Your goal
Using the data below, determine the number of lines that include the string "agent". Write only that number.

Supplied entries
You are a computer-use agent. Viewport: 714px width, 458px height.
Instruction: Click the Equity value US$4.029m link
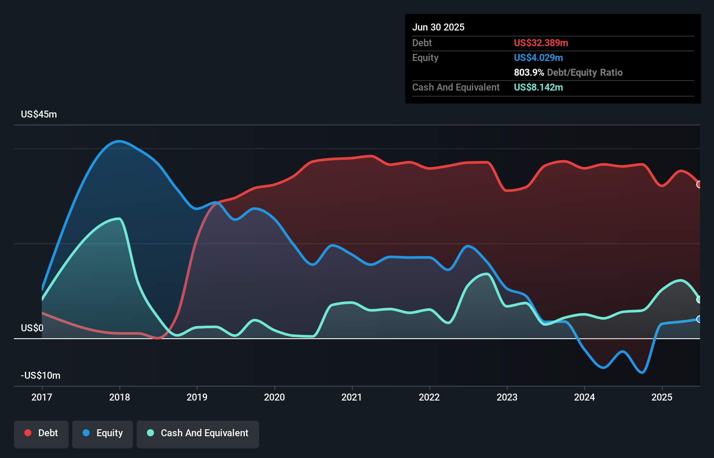pyautogui.click(x=538, y=57)

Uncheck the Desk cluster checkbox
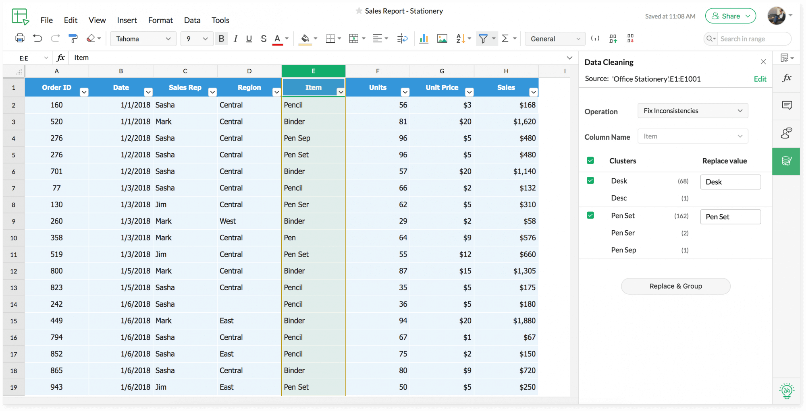point(590,181)
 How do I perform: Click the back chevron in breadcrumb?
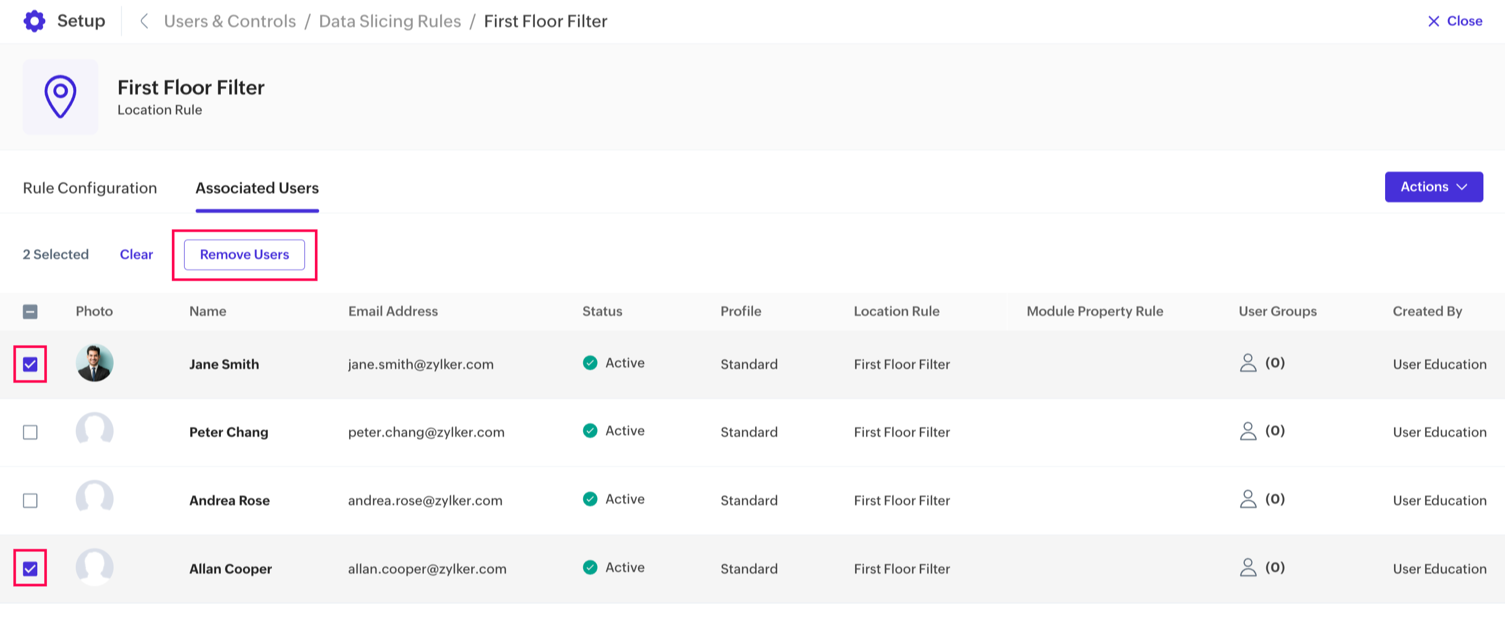144,22
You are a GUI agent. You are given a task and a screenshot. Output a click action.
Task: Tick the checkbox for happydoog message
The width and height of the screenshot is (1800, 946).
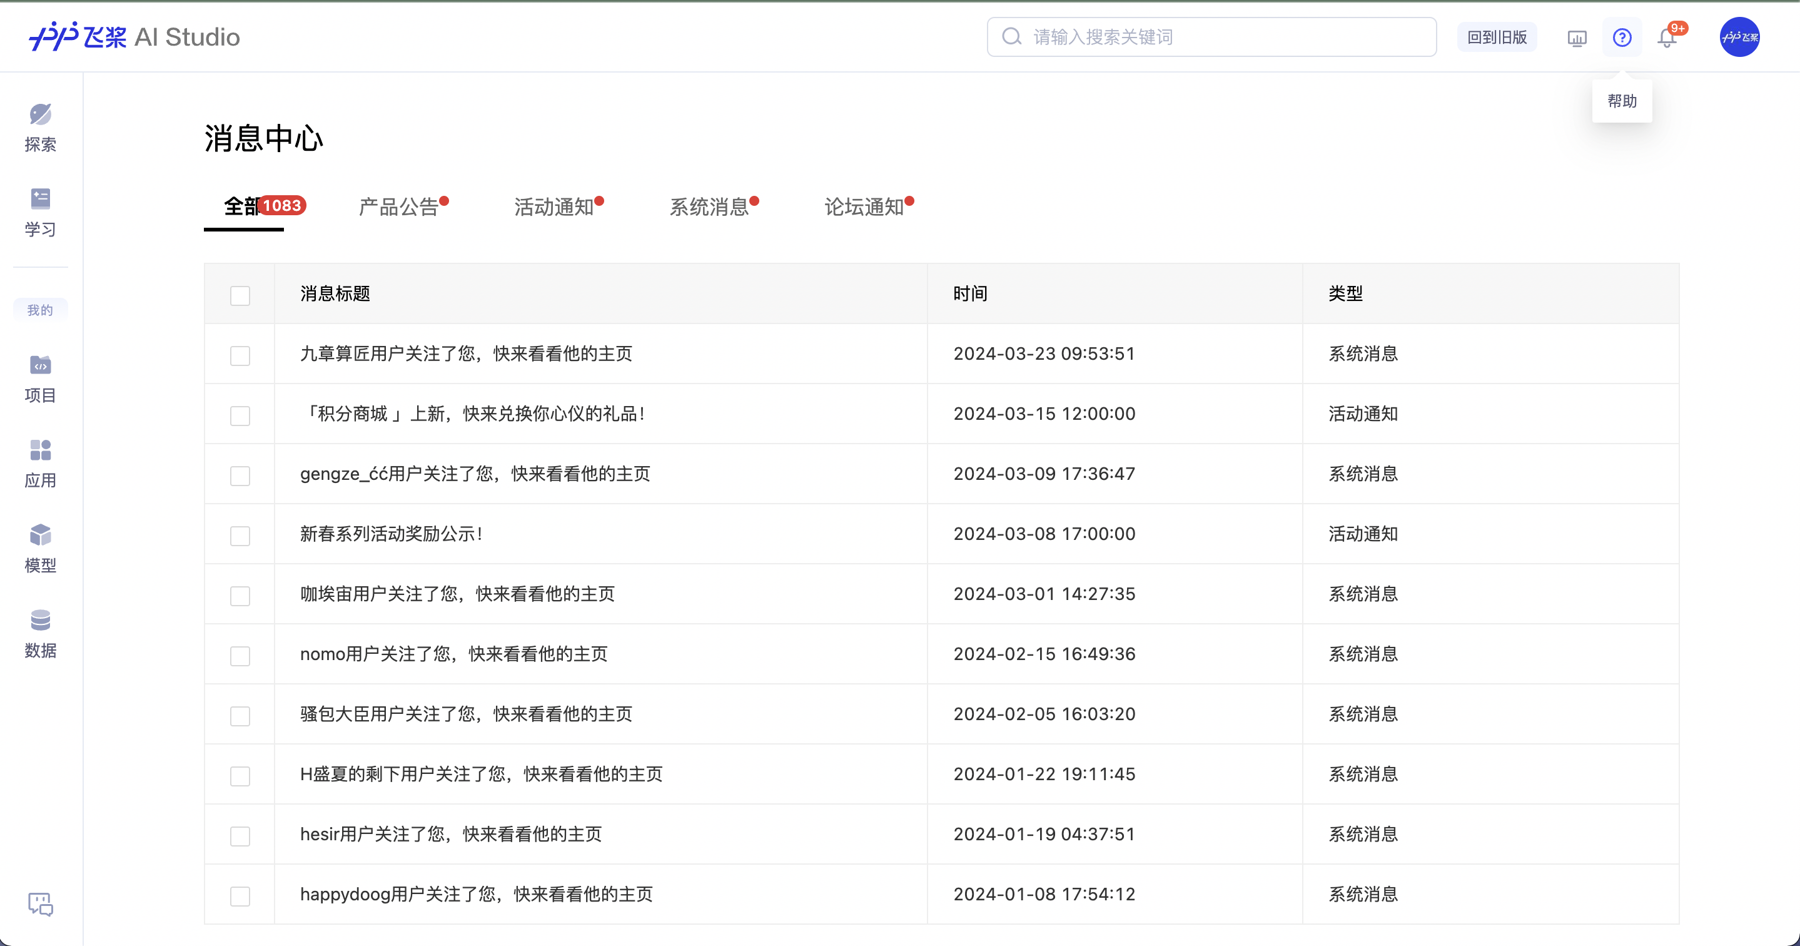click(x=240, y=896)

Result
2